Hello. I have a Canon M10 and I would dearly like it to work with Ekos.

The situation is more complicated than it being an issue with gphoto. These cameras are actually well-supported by gphoto2. The reason for the crash is the camera firmware itself, which is not supported by the Canon API.

These cameras are designed to be controlled by a smartphone app over WiFi using the PTPIP protocol. This works very well - a gphoto-based app can change settings and operate the camera remotely when connected via WiFi. This is done by manually passing the port (in the format “ptpip:xxx.xxx.xxx.xxx”) and camera model string to gphoto on connection, then it works normally. Unfortunately the Indi driver does not have a way to override the port and camera model, it only connects to cameras it detects via USB.

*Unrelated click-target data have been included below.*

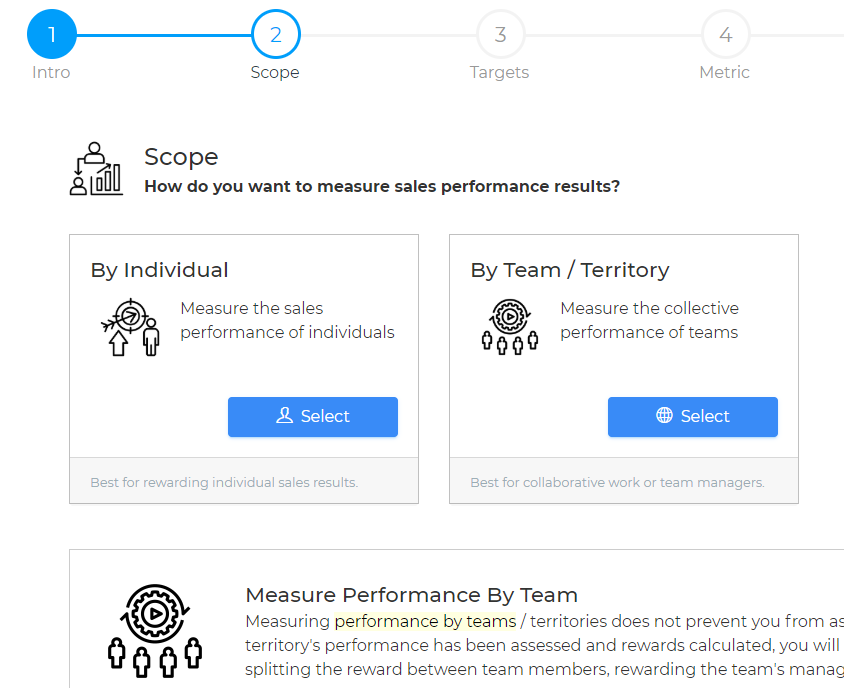Click the Scope header org-chart icon
This screenshot has height=688, width=844.
(x=96, y=168)
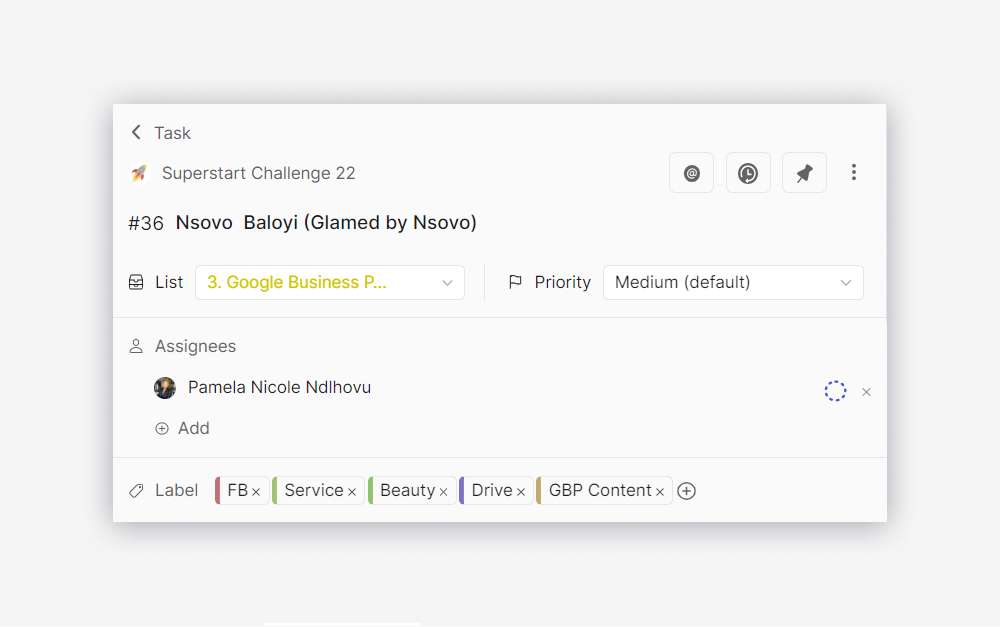Open the three-dot more options menu

pos(853,173)
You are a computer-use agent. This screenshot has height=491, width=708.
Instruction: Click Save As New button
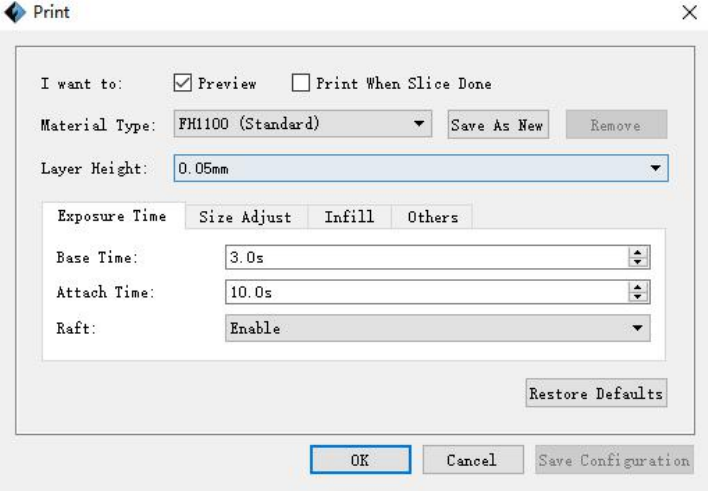click(497, 126)
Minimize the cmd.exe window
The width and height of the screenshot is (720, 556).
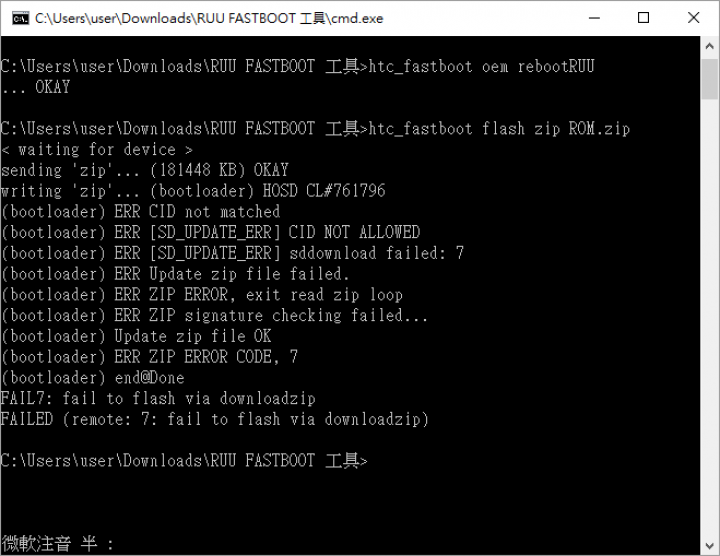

These cameras have no USB support. Gphoto2 has reverse engineered some kind of USB connection but you can only trigger the shutter and it is impossible to change any settings, otherwise the camera will crash. This is what the OP is seeing.

CHDK firmware DOES allow a USB connection, but I believe it requires use of the CHDK API. I don’t believe Indi uses this API.

I think the easiest way to support these cameras would be to allow users to manually override the connection port and camera model, which would allow WiFi connections. There might be other issues though, because these cameras are missing some other functionality such as a true bulb mode.

Another approach might be a CHDK driver of some sort.

Or finally, some kind of simple bridge driver that can send commands to a script that calls the gphoto2 or CHDK command line tools directly.